Does anyone know any unix commands/perl script that would insert a specific character (that can be entered as either hex (ie 7C) or as the actual character (ie |)) in the position of the nth recurring occurence of a specific character.
ie perl script.pl "," 3 "|" data.txt
would replace every 3rd,6th,9th...etc comma with a pipe.
So if data.txt had the following before the script was run:
fd,3232,gfd67gf,
peas,989767,jkdfnfgjhf,
dhdhjsk,267,ujfdsy,fuyds,637296,ldosi,fduy,
873,fuisouyd,try
save,2837,ipoi
It should then have this after the script was run:
fd,3232,gfd67gf|
peas,989767,jkdfnfgjhf|
dhdhjsk,267,ujfdsy|fuyds,637296,ldosi|fduy,
873,fuisouyd|try
save,2837,ipoi
Small perl hack to solve the problem. Using the index
function to find the commas, modulus to replace the right one, and substr
to perform the replacement.
use strict;
use warnings;
while (<>) {
my $x=index($_,",");
my $i = 0;
while ($x != -1) {
$i++;
unless ($i % 3) {
$_ = substr($_,0,$x) ."|". substr($_,$x+1);
}
$x = index($_,",",$x + 1)
}
print;
}
Run with perl script.pl file.csv
.
Note: You can place the declaration my $i
before the while(<>)
loop in order to do a global count, instead of a separate count for each line.
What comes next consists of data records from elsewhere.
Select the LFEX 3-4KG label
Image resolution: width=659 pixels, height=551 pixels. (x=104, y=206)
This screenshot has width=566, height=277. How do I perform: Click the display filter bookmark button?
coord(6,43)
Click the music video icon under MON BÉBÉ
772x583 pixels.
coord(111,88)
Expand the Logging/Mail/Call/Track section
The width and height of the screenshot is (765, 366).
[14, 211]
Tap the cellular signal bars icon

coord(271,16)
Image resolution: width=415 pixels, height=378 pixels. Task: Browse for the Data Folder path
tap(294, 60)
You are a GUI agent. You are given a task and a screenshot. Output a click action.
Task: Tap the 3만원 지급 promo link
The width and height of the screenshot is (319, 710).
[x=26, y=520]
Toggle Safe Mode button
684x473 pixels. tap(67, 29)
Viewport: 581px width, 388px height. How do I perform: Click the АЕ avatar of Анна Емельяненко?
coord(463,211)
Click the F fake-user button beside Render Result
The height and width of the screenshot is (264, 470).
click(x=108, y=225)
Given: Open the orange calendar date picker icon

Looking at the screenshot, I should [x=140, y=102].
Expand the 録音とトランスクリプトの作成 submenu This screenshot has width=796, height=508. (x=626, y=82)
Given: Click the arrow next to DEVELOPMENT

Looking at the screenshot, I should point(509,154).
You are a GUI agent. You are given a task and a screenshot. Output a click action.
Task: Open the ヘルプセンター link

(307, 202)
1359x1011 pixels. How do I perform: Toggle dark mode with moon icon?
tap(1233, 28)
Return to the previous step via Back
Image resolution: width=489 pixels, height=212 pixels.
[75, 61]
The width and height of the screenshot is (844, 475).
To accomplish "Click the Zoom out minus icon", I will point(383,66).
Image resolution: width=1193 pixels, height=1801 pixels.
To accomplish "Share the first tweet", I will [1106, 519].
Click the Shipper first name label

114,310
Not quite sure I understood your question in that regard.
use File::Slurp qw(read_file);
my ($from, $to, $every, $fname) = @ARGV;
my $counter = 0;
my $in = read_file $fname;
my $out = $in;
# copy is important because pos magic attached to $in resets with substr
while ($in =~ /\Q$from/gms) {
$counter++;
substr $out, pos($in)-1, length($from), $to unless $counter % $every;
};
print $out;
If the $from
and $to
parameters have different length, you still need to mess a bit with the second parameter of substr
to make it work correctly.
How about a nice, simple awk
one-liner?
awk -v RS=, '{ORS=(++i%3?",":"|");print}' file.csv
One minor bug just occurred to me: it will print a ,
or |
as the very last character. To avoid this, we need to alter it slightly:
awk -v RS=, '{ORS=(++i%3?",":"|");print}END{print ""}' file.csv | sed '$d'
# Get params and create part of the regex.
my $delim = "\\" . shift;
my $n = shift;
my $repl = shift;
my $wild = '.*?';
my $pattern = ($wild . $delim) x ($n - 1);
# Slurp.
$/ = undef;
my $text = <>;
# Replace and print.
$text =~ s/($pattern$wild)$delim/$1$repl/sg;
print $text;
This processes the input file one line at a time (no slurping :)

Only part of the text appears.